Many Scientists believe that dinosaurs were wiped out by a mass extinction event, an event so devastating that not even the mighty T-Rex could survive.
A giant asteroid crashed the party around 66 million years ago and the rest, as they say, is history.
So, what relevance does an extinction event have to do with the strata industry and what’s the point of this Chicken Little ‘the sky is falling’ routine?
The asteroid is the TPB (Tax Practitioner’s Board); but unlike the poor old dinosaurs, strata managers can make a conscious business decision to avoid extinction.
So, should you be preparing and lodging tax returns or Business Activity Statements (BAS) on behalf of your bodies corporate clients, even under the guise of being the en-masse public officer?
Here’s a hint – if you are carrying on this practice but don’t know who or what the TPB is and you are not a registered tax agent, I would strongly recommend speaking to your lawyer.
Concerns have been raised in the past about contravention of the civil penalty provisions by managers under Part 5 of the Tax Agents Services Act 2009 (TASA), by providing tax and BAS agent services for a fee or other reward, whilst unregistered as a tax agent or BAS agent.
The fee may not be charging specifically for a tax or BAS preparation; instead, the fee is incorporated into a general management fee or public charge.
The TPB has advised that under TASA, a service is taken to be provided for a fee “even if the fee for the service is bundled with other fees for other services”: a practice known as bundling.
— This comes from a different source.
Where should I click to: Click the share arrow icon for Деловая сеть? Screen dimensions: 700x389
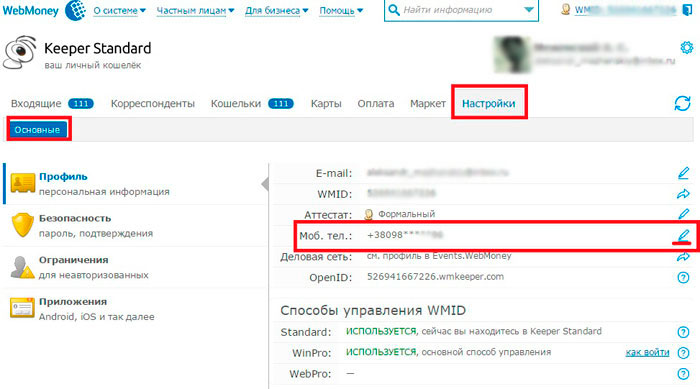[x=683, y=257]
The extinction event here is the funded and resourced TPB, and their discretion to apply to the Federal Court of Australia for an order for pecuniary penalties for up to $42,500 against an individual, and up to $212,500 for a body corporate for each contravention.
To put this in perspective, a strata manager who manages 100 plans and who lodges and prepares tax returns on behalf of all their body corporates but who is not a registered tax agent would be potentially liable for the following pecuniary fine:
100 buildings x $212,500 x 4 years (assuming the TPB decide to go back only 4 years) = $85 million = Bye-Bye.
The evolution of the strata manager to trusted professional advisor will in part be determined by the ability to identify existential threats and act accordingly – this is one of those.
Where you are unsure about your current tax and BAS arrangements and want to mitigate the risk of breaching the civil penalty provisions under Part 5 of the TASA, I would strongly recommend shoring up your position with legal advice and contacting the Tax Practitioners’ Board, on 1300 632 829.